# LAB | Extractive Question Answering

This notebook demonstrates how Pinecone helps you build an extractive question-answering application. To build an extractive question-answering system, we need three main components:

- A vector index to store and run semantic search
- A retriever model for embedding context passages
- A reader model to extract answers

We will use the SQuAD dataset, which consists of **questions** and **context** paragraphs containing question **answers**. We generate embeddings for the context passages using the retriever, index them in the vector database, and query with semantic search to retrieve the top k most relevant contexts containing potential answers to our question. We then use the reader model to extract the answers from the returned contexts.

Let's get started by installing the packages needed for notebook to run:

In [3]:
#!pip install python-dotenv
#!pip install torch

In [4]:
import torch
import os
print(torch.cuda.is_available())

#nvcc --version

False


In [5]:
# set device to GPU if available
device = 'cuda' if torch.cuda.is_available() else 'cpu'

In [6]:

from dotenv import load_dotenv, find_dotenv
_ = load_dotenv(find_dotenv())

OPENAI_API_KEY  = os.getenv('OPENAI_API_KEY')
PINECONE_API_KEY= os.getenv('PINECONE_API_KEY')

# Install Dependencies

In [7]:
# Leading to error due to incompatible versions.. 
#!pip install -qU datasets pinecone-client sentence-transformers 


# Load Dataset

Now let's load the SQUAD dataset from the HuggingFace Model Hub.
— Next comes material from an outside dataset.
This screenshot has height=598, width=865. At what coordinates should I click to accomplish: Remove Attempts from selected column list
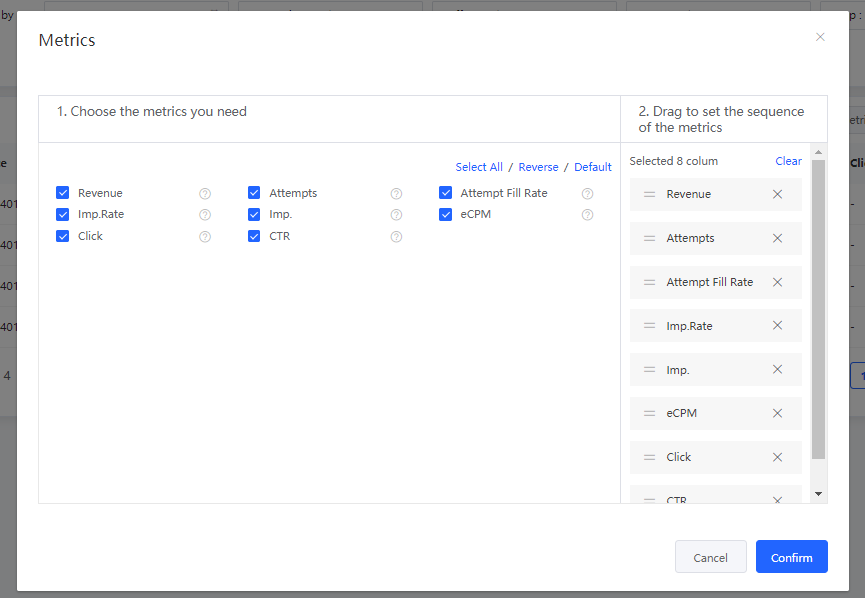[777, 238]
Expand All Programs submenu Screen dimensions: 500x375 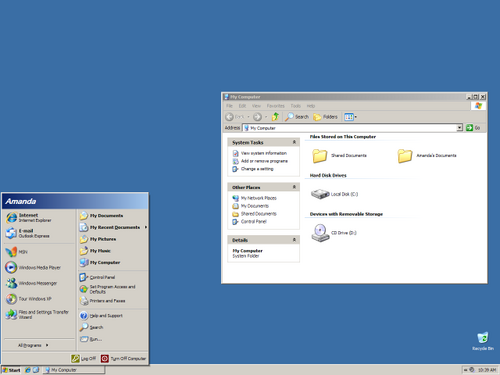tap(33, 345)
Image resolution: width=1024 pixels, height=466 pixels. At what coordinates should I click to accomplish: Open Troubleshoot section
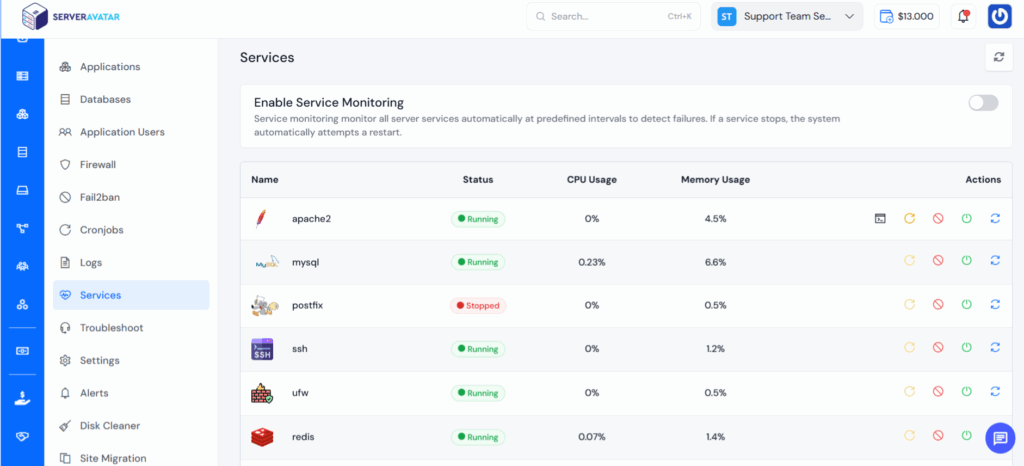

We load the dataset into a pandas dataframe and filter the title, question, and context columns, and we drop any duplicate context passages.

In [8]:
from datasets import load_dataset

# load the squad dataset into a pandas dataframe
df = load_dataset("squad", split="train").to_pandas()

# Randomly sample 10% of the data
df = df.sample(frac=0.01, random_state=42)  # frac=0.1 means 10%, random_state ensures reproducibility

# Print the size of the sample
print(f"Sampled {len(df)} rows out of {len(df)} total rows.")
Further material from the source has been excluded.